The first similarity is categorical perception: We perceive sounds categorically rather than continuously. This means that we never hear a mix of phonemes, or something in between two phonemes. It’s always one or the other. A great example of this is with /b/ (“buh” sound) and /p/ (“puh” sound), where the only difference between the two sounds is voice onset time. The lips make the same moves, but if the sound is being voiced earlier, it is /b/, and if it is voiced later, it is /p/. However, if it is voiced somewhere in the middle, we don’t perceive something in the middle. We still perceive one or the other: That is categorical perception.
We typically implement categorical perception in machine learning models as well. In the last neural layer, we are given a probability weight for each phoneme and we choose the phoneme with the highest weight.

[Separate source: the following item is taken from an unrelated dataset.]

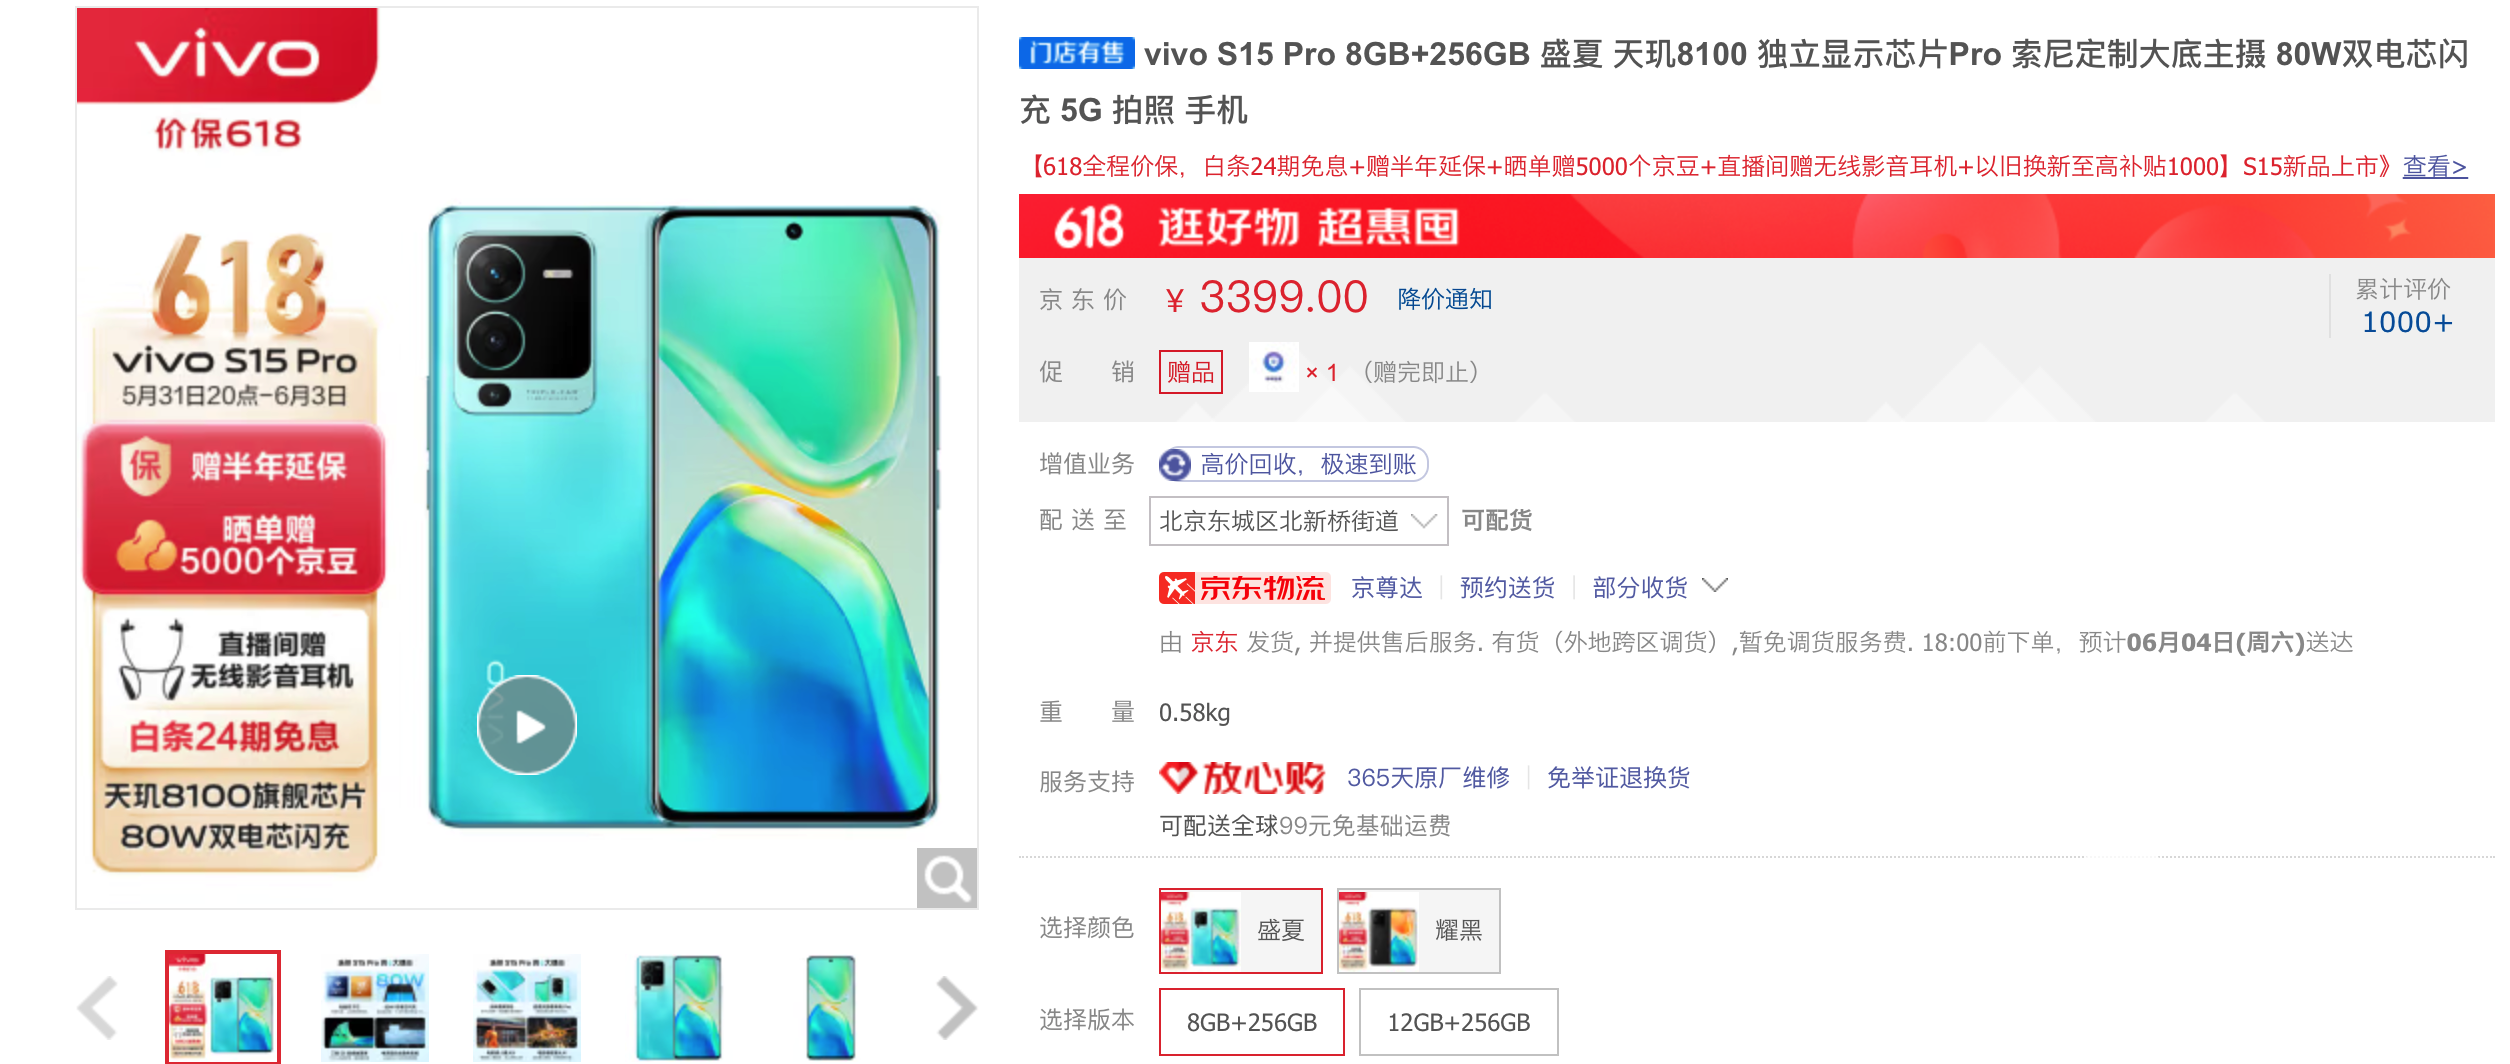Select the second product thumbnail
Screen dimensions: 2510x1064
[375, 1007]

So we end up with only one, even though multiple phonemes may have been very close in the running. That is a similarity machine learning algorithms and people have.
Another similarity is pitch interpretation. We naturally perceive pitch change on a logarithmic scale. According to the Mel-Frequency Cepstrum, we hear just about the same difference between 500Hz – 1000Hz as we do between 6500Hz – 9500Hz. The higher the pitch is, the harder it is to distinguish from similar pitches. While we can simulate pitch-scaling in computer models to emphasize what stands out to people, it is much harder to simulate the other information we have access to.
Computer algorithms mainly just have access to audio. It is possible to add images/video, but not common. People have access to visuals. One particular psychology experiment exemplified how powerful visuals really are in interpreting sound. Subjects were presented with a video and a recording at the same time. The recording was “fafa”, but the person in the video said “baba”. When people experienced this, they perceived the person in the video saying “fafa”. In essence, they heard what they saw. This is called the McGurk effect.
“Information has to jump through a lot of hoops in order to be understood by our minds.”
In a fabricated setting like the experiment, it can be misleading. But in noisy environments where it is hard to make out every sound, this phenomenon is an asset and helps humans understand verbal communication. On the contrary, computers typically do not perceive what shape our mouths are making, can’t see what people are gesturing and don’t know that a nearby truck just drove through a puddle, making a big “shhhh” sound. And sometimes, the sound quality is just too poor for a computer to make out what is being communicated. Humans have these cues to help them understand sound, and computers have to solve the problem without them.
Computers and people are obviously different. It’s clear in the fact that humans program machines. We are quite lucky not to have someone tweaking the weights in our brains so that we think what they think. Besides that, the brain has the power to turn all kinds of tiny energy patterns into experiences of thoughts, sights and sounds. Computers understand tiny energy patterns, but making something of them is much harder. Computers and humans will always work in divergent ways, but in their own fashion, both portray processes that bring more light to our everyday experiences.